Meanwhile in Asia, prices also rallied slightly. Reuters reported that Chinese spot prices edged up by 1% after falling steadily for the last six weeks or so. But there are still concerns that China, which has raised output over the last two months, could take the wind out of any rebound.
Steel prices are an important indicator for shipping. On the one hand, they are a key measure for shipbuilders who are facing a drastic drop in new orders and a major struggle to hold on to existing contracts. On the other hand, steel prices are an important gauge of economic activity, and steel demand has a direct impact on shipping’s dry bulk market in the form of demand for iron ore, the single most important bulk commodity shipped by sea.
In a recent report, shipbuilding consultant Worldyards noted that steel prices are a part of variable shipbuilding construction costs and are therefore an important reference point for shipbuilders and shipowners alike. But the dynamics of the effect that steel prices have on the newbuilding market and shipbuilders’ profitability are still only partially understood.
In 2007 and 2008, plate prices slipped slightly, Worldyards says, while newbuilding prices climbed to unprecedented levels. But “shipbuilding prices had their revenge,” the analysts say, “as there was not enough plate to feed the markets. On the way up to more than $1,300 a tonne, it tore a painful but unexpected hole in the shipbuilders’ P&Ls.”
Worldyards notes a general convergence in plate prices on the way up but, it says, they behave very differently on the way down. Japanese prices in February were still at around $1,400 a tonne while South Korean prices had fallen somewhat to about $1,000. But it was in China where prices fell most dramatically, down to about $600 a tonne.
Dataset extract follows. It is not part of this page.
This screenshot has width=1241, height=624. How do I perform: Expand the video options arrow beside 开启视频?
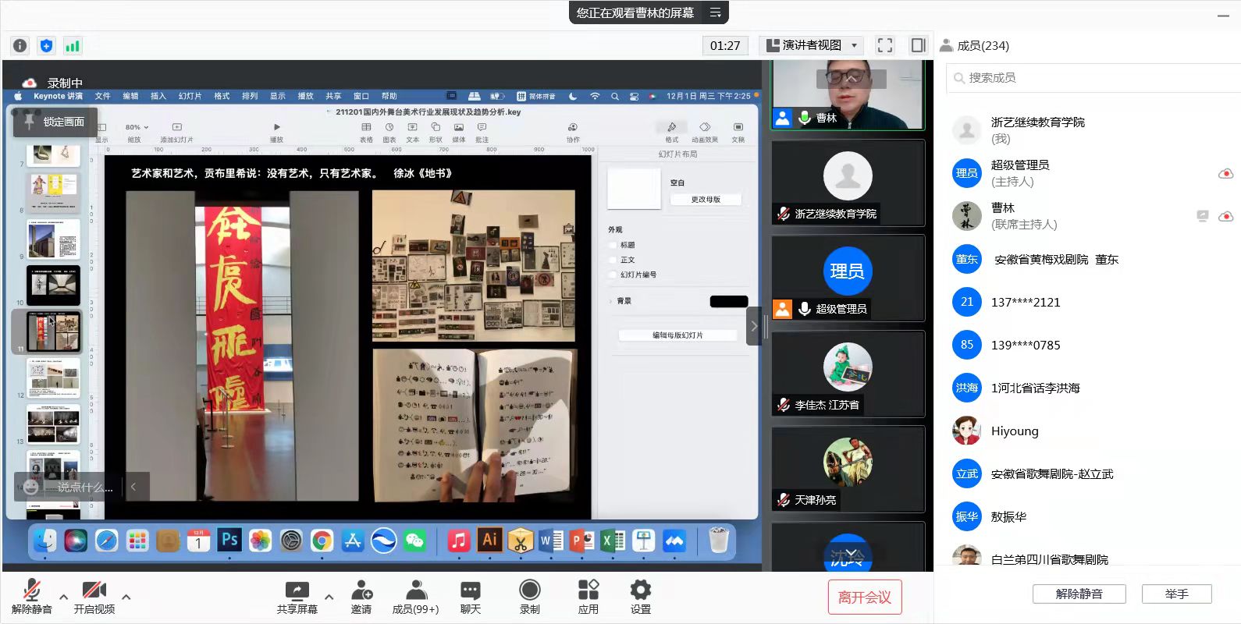(126, 597)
The variance in prices, Worldyards suggests, is a result of production growth and therefore potential overcapacity in the respective countries. The Japanese market is perhaps the most controlled – “they never expanded to the extent of the Chinese.” Worldyards quotes reports that Chinese steel production in 2008 soared by a staggering 62% to more than 20m tonnes, and this despite a slowing trend since November. But Chinese mills have not been the only ones to raise production. There has also been substantial expansion in South Korea “though not enough to meet national demand (yet).”
Worldyards estimates that there are no fewer than 27 Chinese mills producing plate. And there is a big variation in quality. “We understand that is some cases, shipowners at South Korean yards are insisting on visiting Chinese mills to verify quality standards,” it comments.
Financial problems at shipyards facing soaring steel prices may have been alleviated to some extent by softening prices in recent weeks. But the resulting impact for builders in different locations could vary significantly. The Chinese strategy to revitalise ten key industries – steel included – could be important. And Worldyards suggests that steel prices are unlikely to stay down for long.
“Input costs will need to go up in the long run,” it says, “albeit modestly.” And exchange rates will also have an impact. Worldyards expects the Chinese currency to strengthen, which will have the effect of evening out some of the competitiveness of the Chinese steel mills in the long run.